In the Sportech case, a holding company applied for an order confirming the cancellation of its share premium account, which had a credit balance of some £20.7 million, in order to make that amount available for distribution as future dividends. In considering the question of creditor protection, Lord Hodge endorsed the three points made by Norris J in Liberty International, and agreed with Lord Glennie in finding Norris J’s guidance helpful. He also agreed with Lord Glennie that “the creditor must show the real likelihood of a causal link between the reduction of capital and the company’s inability to discharge his debt”: see his judgment at [12]. He went on to say that the company had provided sufficient information about its future cash flow to enable him to conclude that there was no real likelihood of prejudice to non-consenting creditors: see [16] to [21].
In the light of the guidance given by these authorities, Mr Chivers QC for the Company sought a non-binding preliminary indication from the court at the first hearing on 9 December 2013 about the nature and quality of the evidence which was likely to be acceptable to the court in deciding whether it could dispense with settlement of a list of creditors. In particular, counsel wished to explore with me the extent to which the Company in its evidence could maintain confidentiality with regard to commercial or market sensitive information, while providing the court with information which would be sufficiently robust to justify dispensing with a list of creditors.
Despite some initial doubts on my part, this proved to be a worthwhile and helpful exercise.
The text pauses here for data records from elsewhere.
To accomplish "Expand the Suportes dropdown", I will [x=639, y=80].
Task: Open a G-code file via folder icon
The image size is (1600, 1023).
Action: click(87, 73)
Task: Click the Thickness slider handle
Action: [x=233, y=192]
Mr Chivers outlined the categories of evidence which the Company proposed to adduce. He suggested, and I provisionally agreed, that the Company would produce a cash flow forecast for three years, in addition to the working capital statement for the next 12 months that it was anyway necessary to include in the Scheme Document. A three year forecast would be double the length of the one provided to Norris J in Liberty International, and could be based on existing information without descending into the realms of speculation. Mr Chivers submitted, however, that it would not be sensible to try to provide forecasts further into the future, both because the exercise would become inherently speculative and because it is hard to conceive how, at such a distance of time, a creditor could establish the necessary causal link between the proposed reduction of capital and inability to pay his debt. Again, I agreed with this approach.
Mr Chivers’ suggestion for protecting confidentiality and market sensitive information was that the three year forecast should deliberately be prepared on the basis of over-pessimistic assumptions, which would nevertheless reflect and take as their starting point the existing assumptions which lie behind the 12 month working capital statement. In this way the Company would not be obliged to disclose the actual assumptions which it was in fact using to plan its business operations over the next three years, because those assumptions would be market sensitive and of potential value to competitors. The court would also have the comfort of knowing that there would be an additional margin of safety if the position appeared to be satisfactory even on the basis of the Company’s deliberately over-pessimistic forecasts. This seemed to me an imaginative and ingenious solution to the problems potentially posed by issues of confidentiality and market sensitivity, and I indicated that I was provisionally content with it.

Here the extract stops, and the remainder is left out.